Movie Review: ‘Golden Exits’

by | Feb 8, 2018 | Featured, Movie Reviews, Movies | 0 comments

Review by Jacquelin Hipes

Early in Golden Exits, Naomi (Emily Browning), the new assistant to archivist Nick (Adam Horovitz), complains to her boss that no one makes “films about ordinary people who don’t really do anything.” While the individuals in Golden Exits don’t quite reach the threshold of doing nothing, their lives do remain pointedly ordinary. Things move in a straightforward, linear fashion but events lack the traditional rise, peak, and fall of dramatic narratives. It’s a film about nothing in particular, except perhaps the vague sense of ennui specific to white, upper-middle class Americans.

Naomi arrives in New York in the midst of this general dissatisfaction to spend the summer working for Nick, cataloging the voluminous papers left behind by his father-in-law. From the moment of her arrival, his wife Alyssa (Chloë Sevigny) sulks with ill-disguised resentment. Nick has a penchant for young, attractive assistants that endangered his marriage several years prior; while outwardly the couple acts as though all is well, Alyssa’s sullen interrogations about her husband’s work days make it clear that trust has yet to return in full. Her older sister Gwen (Mary-Louise Parker), as executor of their father’s estate, is the one who commissioned Nick. She takes a meddlesome interest in Naomi’s presence that doesn’t quite rise to the level of maliciousness, but is several shades darker than benign.

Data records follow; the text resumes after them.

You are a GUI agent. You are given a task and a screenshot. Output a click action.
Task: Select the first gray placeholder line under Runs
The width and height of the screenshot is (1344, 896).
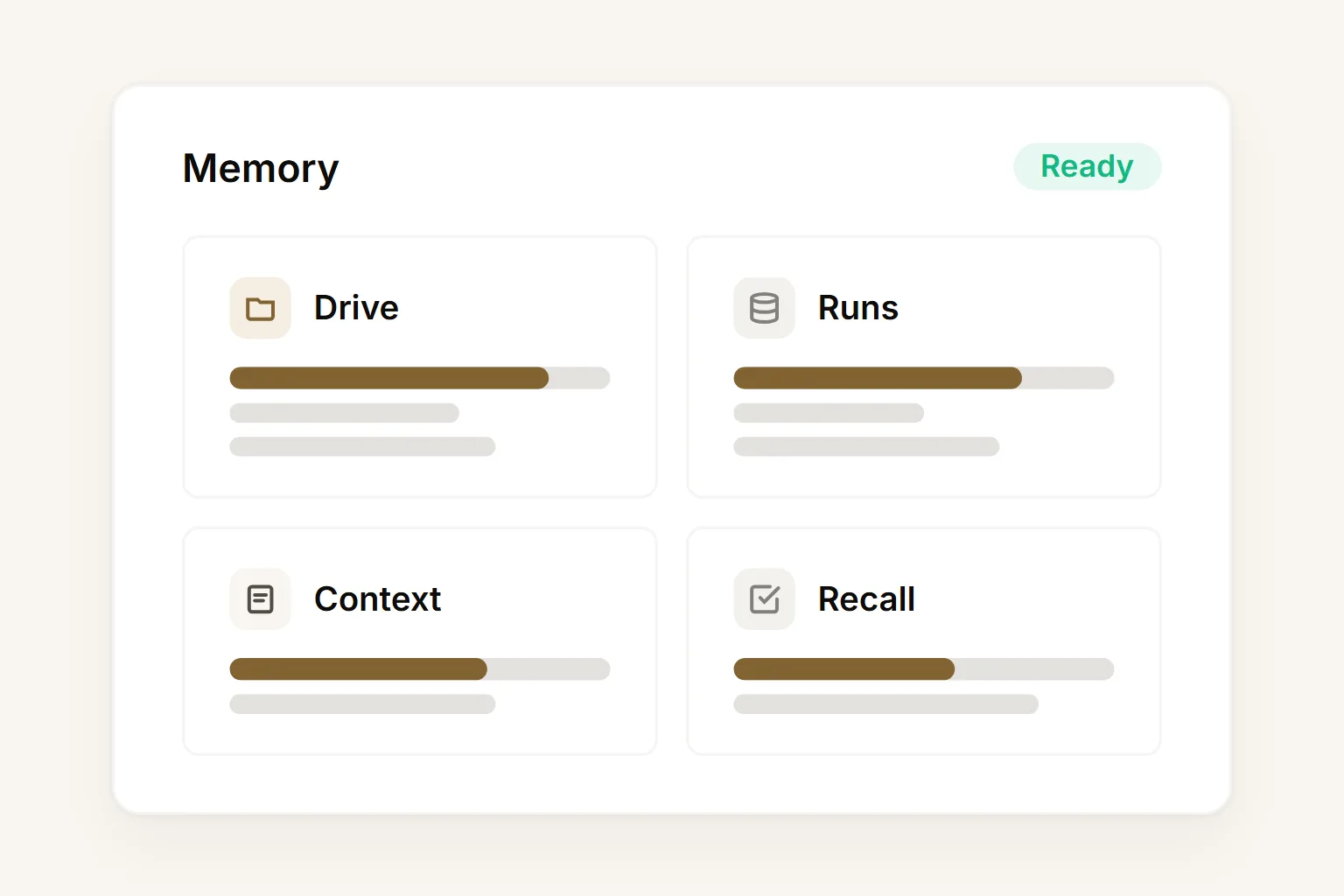(x=829, y=413)
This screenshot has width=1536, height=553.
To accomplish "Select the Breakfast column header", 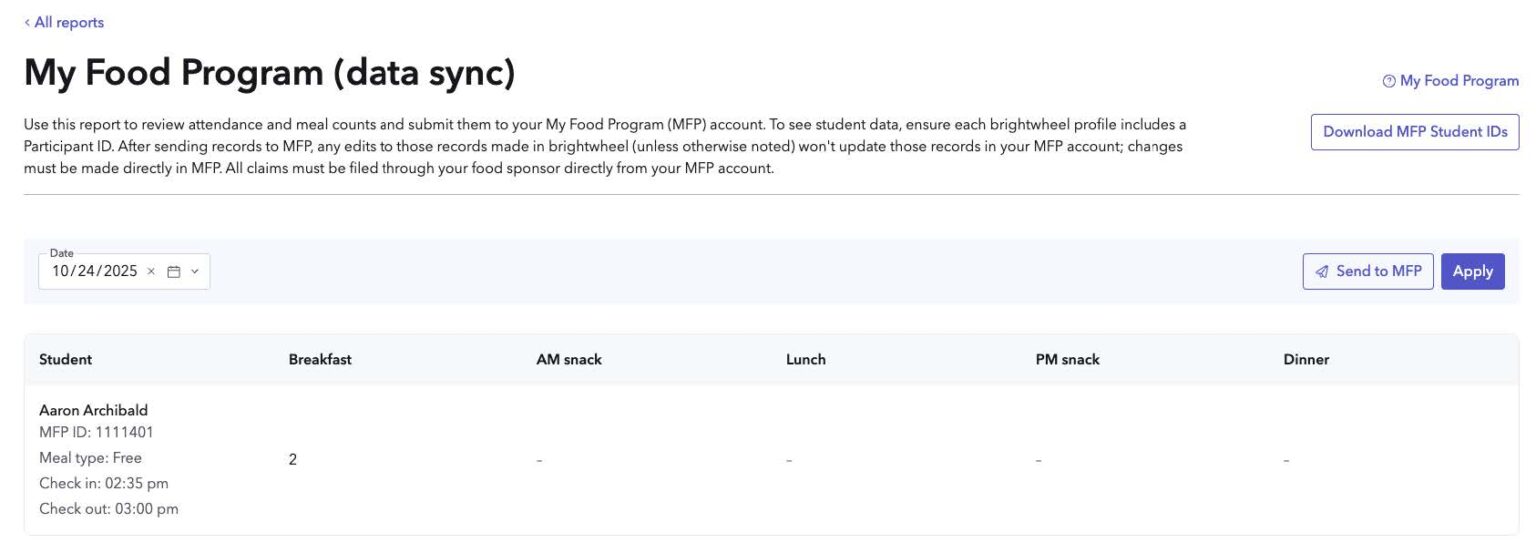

Also orbiting around the Australian newcomer are Buddy (Jason Schwartzman), a childhood friend, and his wife Jess (Analeigh Tipton), whose sister is also Gwen’s personal assistant. It’s the organic and messy interconnectedness that seems to crop up in normal life; yet, where Hollywood would engineer a way for all the major players to piece together their tangled relations in a moment of eureka, here they never do. Generalized conversations and a penchant for dispensing with the names of strangers means that Buddy never realizes the hot young employee Nick gets teased about is the same girl his mother made him meet for old times’ sake. Neither does Gwen’s assistant connect the mysterious new arrival mentioned by her employer to the much-younger girl her brother-in-law sneaks off to see. Naomi exists as the invisible center to a quiet storm that no one ever pins down resolutely. Whether she plays the role consciously or obliviously is left up to the viewer.

Philosophizing conversations punctuate these non-events. Oftentimes when two people talk to one another it comes across as an exchange of monologues, rather than a genuine give and take. It’s an arrangement better suited to the stage than film, lacking in the dynamism of a live performance. Everyone is also uncannily articulate with their feelings and thoughts, lending the film a sensation of hyper-realism even as it purports to capture “ordinary” life. Excellent performances by the ensemble salvage some, but not all, of these stilted scenes.

Reality could sometimes use a little polish; if it didn’t, would we even need literature and film? But if you’re of the same mind as Naomi, lamenting the lack of films about “ordinary people who don’t really do anything”, then Golden Exits will only partly ease your woes.